Ce programme constamment renforcé est, à quelques amendements près, resté pratiquement le même depuis 25 ans. En 1967, il y avait environ 350 000 hectares aménagés dans 3 000 forêts « consacrées» la plupart des propriétaires ayant choisi la prime fixe de plantation complétée, et c'est là une innovation relativement récente, par des primes d'aménagement. Un nouveau programme de « forêts approuvées » ajoute aux dispositions primitives. Il ne comprend qu'une prime de plantation et il s'adresse surtout aux propriétaires privés qui, pour une raison ou pour une autre, ne souhaitent pas « consacrer » leurs forêts.

Pour diverses raisons valables, les objectifs décennaux de plantation assignés pour l'après-guerre à la commission et au secteur privé n'ont pu être atteints. Cependant, depuis 23 ans, on note une accélération considérable de progrès dans les deux secteurs. La commission a réalisé près des trois cinquièmes des plantations totales prévues au plan depuis la fin de la seconde guerre mondiale. En dépit de fluctuations résultant des problèmes d'acquisition de terre dans certaines régions de Grande-Bretagne, la superficie des plantations annuelles dépasse nettement, depuis quelques années, 20 000 hectares.

===============

[Travail à faire]:
1 > Veuillez recopier mot pour mot, dans le passage sur les plantations forestières, le segment allant de « Pour diverses raisons » jusqu'à « 20 000 hectares. ».
2 > Répondez brièvement à partir du passage sur les plantations forestières.
(a) En 1967, combien d'hectares aménagés y avait-il environ, et dans combien de forêts « consacrées » ?
(b) Quelle prime le programme des « forêts approuvées » comprend-il ?
(c) Quelle part des plantations totales prévues au plan la commission a-t-elle réalisée depuis la fin de la seconde guerre mondiale ?

[Données sources]:
===============

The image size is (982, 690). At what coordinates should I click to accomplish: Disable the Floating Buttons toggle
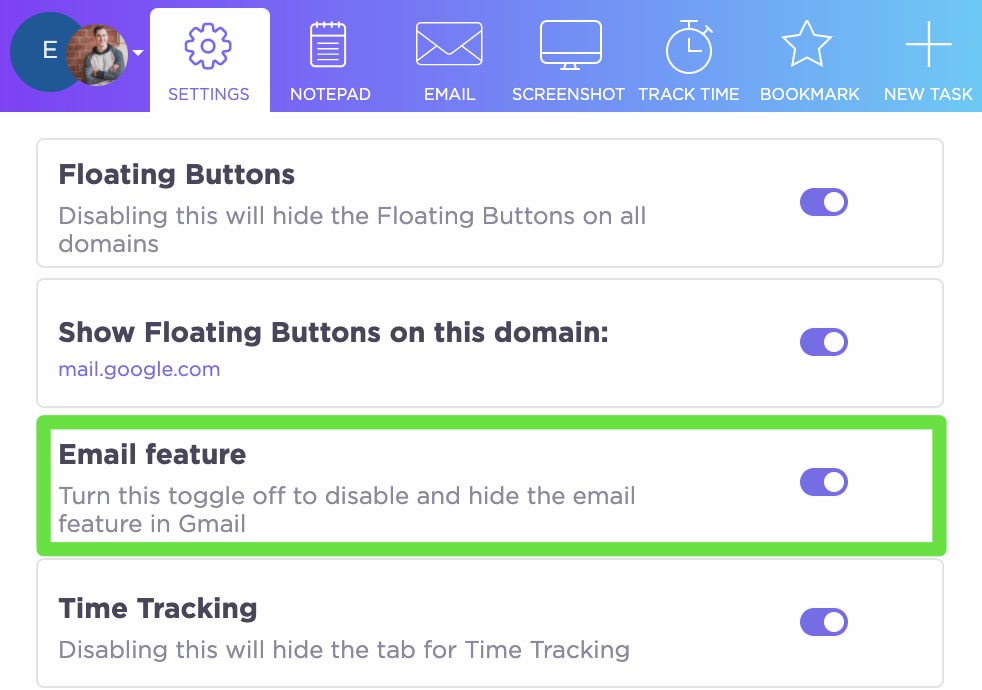click(x=824, y=202)
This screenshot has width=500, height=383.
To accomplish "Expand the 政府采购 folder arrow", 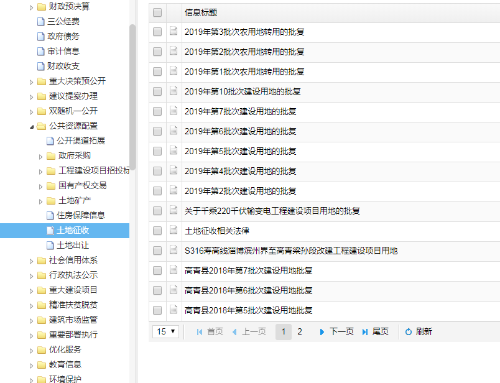I will click(x=40, y=156).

===============

[Résultats par tâche]:
1 >
Pour diverses raisons valables, les objectifs décennaux de plantation assignés pour l'après-guerre à la commission et au secteur privé n'ont pu être atteints. Cependant, depuis 23 ans, on note une accélération considérable de progrès dans les deux secteurs. La commission a réalisé près des trois cinquièmes des plantations totales prévues au plan depuis la fin de la seconde guerre mondiale. En dépit de fluctuations résultant des problèmes d'acquisition de terre dans certaines régions de Grande-Bretagne, la superficie des plantations annuelles dépasse nettement, depuis quelques années, 20 000 hectares.

2 >
(a) Environ 350 000 hectares, dans 3 000 forêts « consacrées ».
(b) Une prime de plantation seulement.
(c) Près des trois cinquièmes.